**Objectives**
(1) Answer each question from the excerpt:
(a) Where and in what year did the writer first meet Victoria Melody?
(b) Which town is named as a place where a show might play to 15 people?
(c) What three things can transform a show overnight at the Fringe?
(2) Please duplicate the records that follow the excerpt line for line, with the pictures left out of your answer.

**Excerpt**
⟨

Lately, I’ve been thinking about how audiences experience theatre and how the final performance is only one part of the journey. After this year’s Edinburgh Fringe, I keep wondering: when does an encounter with a show really begin, and how much does the ‘Fringe bubble’ shape what we see?


All that stuff that comes before

I think a show starts the first time you hear about it, and then continues as you the posters, or the Instagram Stories. Through the power of social media we often know an artist before we know their work.


Take Victoria Melody’s Trouble, Struggle, Bubble and Squeak. I first met her at a pigeon loft in Brighton in 2022, where she had an audio piece about racing pigeons. After that, I followed her on Instagram and watched as her new show took shape. By the time Bryan (who we meet in cardboard form in the show) flyered me, I already knew who he was, where he’d travelled from, and why the project mattered to him. So when did my experience of the show begin? Months earlier, maybe. With autobiographical work, the line between artist and performance blurs.


Images: Victoria Melody (Instagram) and Carla Keen (taken before the performer entered)
Images: Victoria Melody (Instagram) and Carla Keen (taken before the performer entered)

When the bubble bursts is the show the same…?

At the Fringe, word of mouth, a single glowing review, or even a WhatsApp recommendation can transform a show overnight. And suddenly you’re hovering over the Ed Fringe app, desperate for a ticket before it sells out: this is the 'Fringe bubble'.


But when the bubble bursts, the contrast is stark. As Hannah Maxwell points out in BABYFLEAREINDEERBAG, you can go from playing to sold out audiences during the Fringe, to performing for 15 people in Lowestoft. The show is the same, but the context changes everything. Is the show less of an experience without the buzz surrounding it?

⟩

**Data provided**

⟨

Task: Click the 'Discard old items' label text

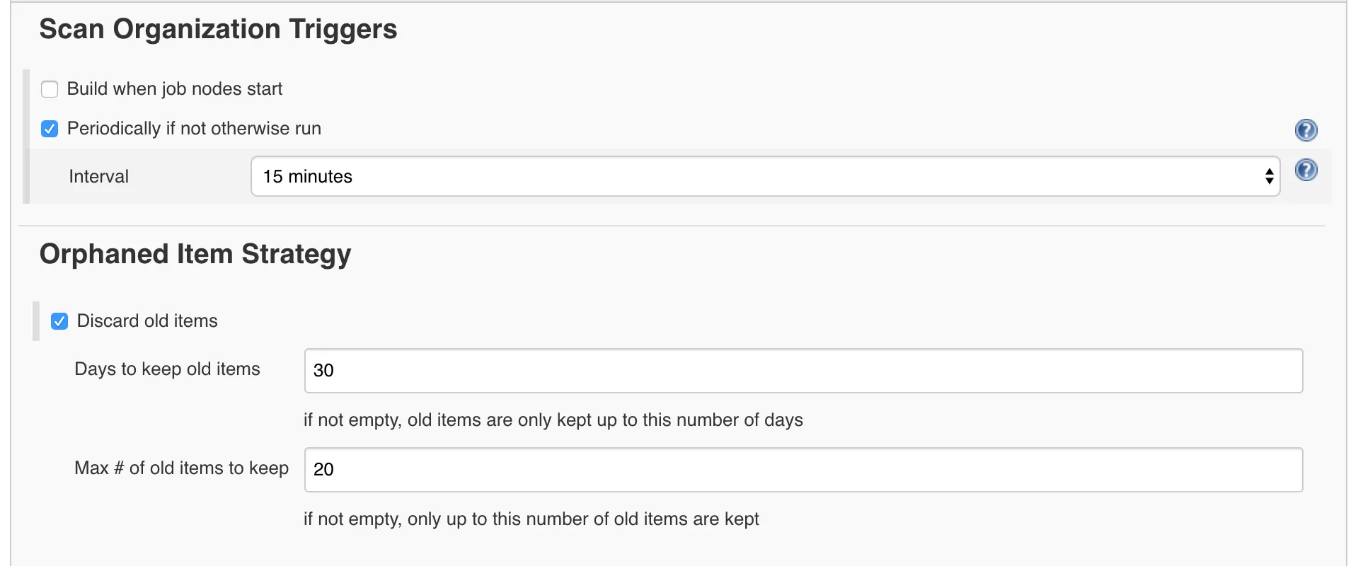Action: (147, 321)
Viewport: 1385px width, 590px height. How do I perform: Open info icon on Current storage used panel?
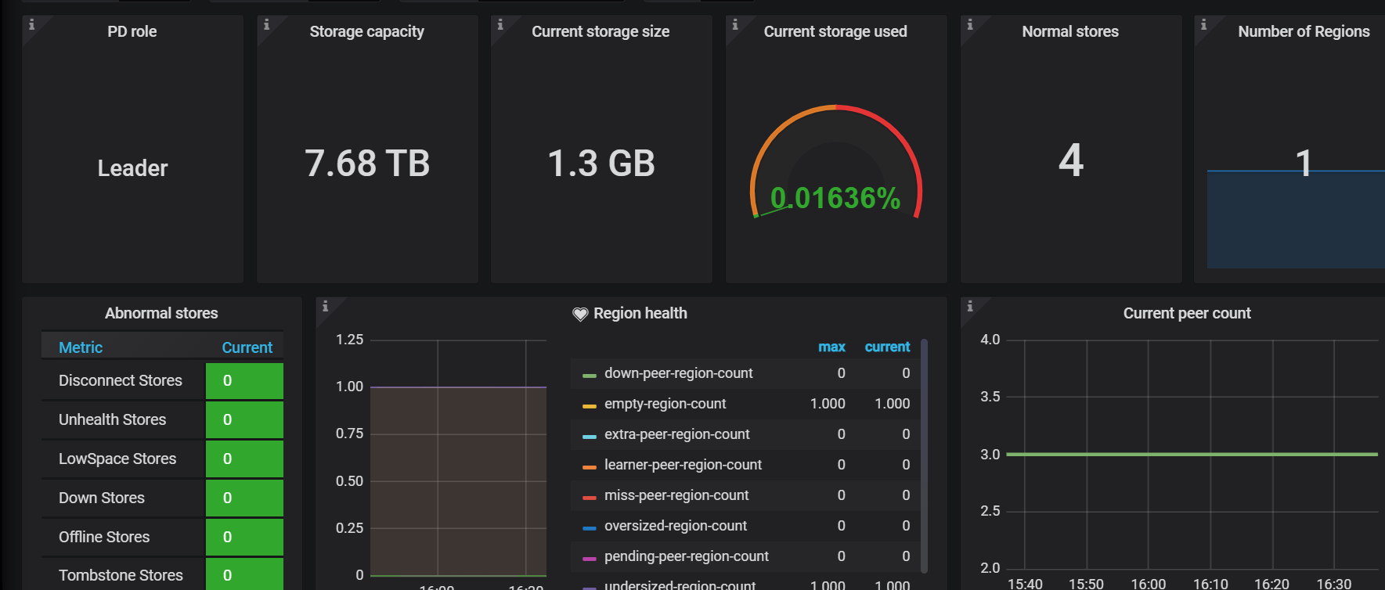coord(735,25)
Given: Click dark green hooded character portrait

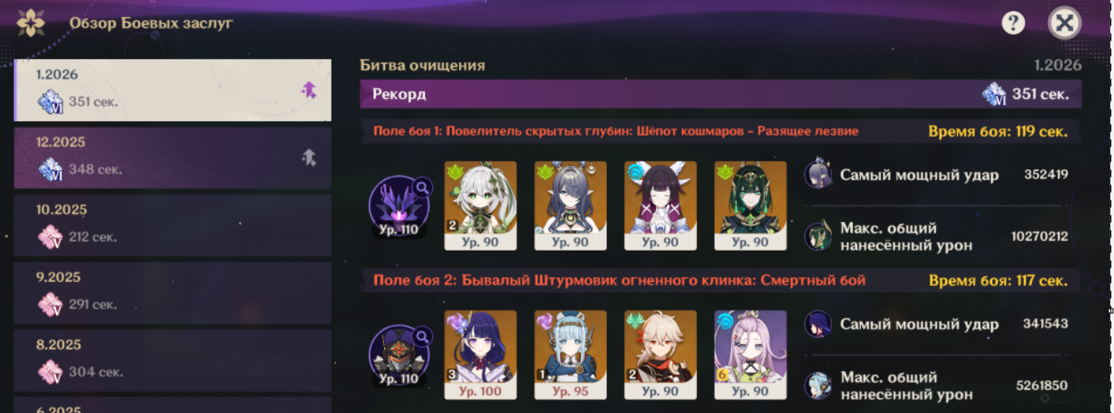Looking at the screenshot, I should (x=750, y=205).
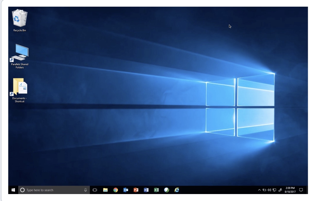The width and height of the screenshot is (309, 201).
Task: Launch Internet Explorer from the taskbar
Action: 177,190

⟩

**The answers**
(1)
(a) At a pigeon loft in Brighton, in 2022.
(b) Lowestoft.
(c) Word of mouth, a single glowing review, or even a WhatsApp recommendation.

(2)
Task: Click the 'Discard old items' label text

Action: (147, 321)
Viewport: 1385px width, 590px height. How do I perform: Open info icon on Current storage used panel?
coord(735,25)
Given: Click dark green hooded character portrait

Looking at the screenshot, I should (x=750, y=205).
The width and height of the screenshot is (309, 201).
Task: Launch Internet Explorer from the taskbar
Action: 177,190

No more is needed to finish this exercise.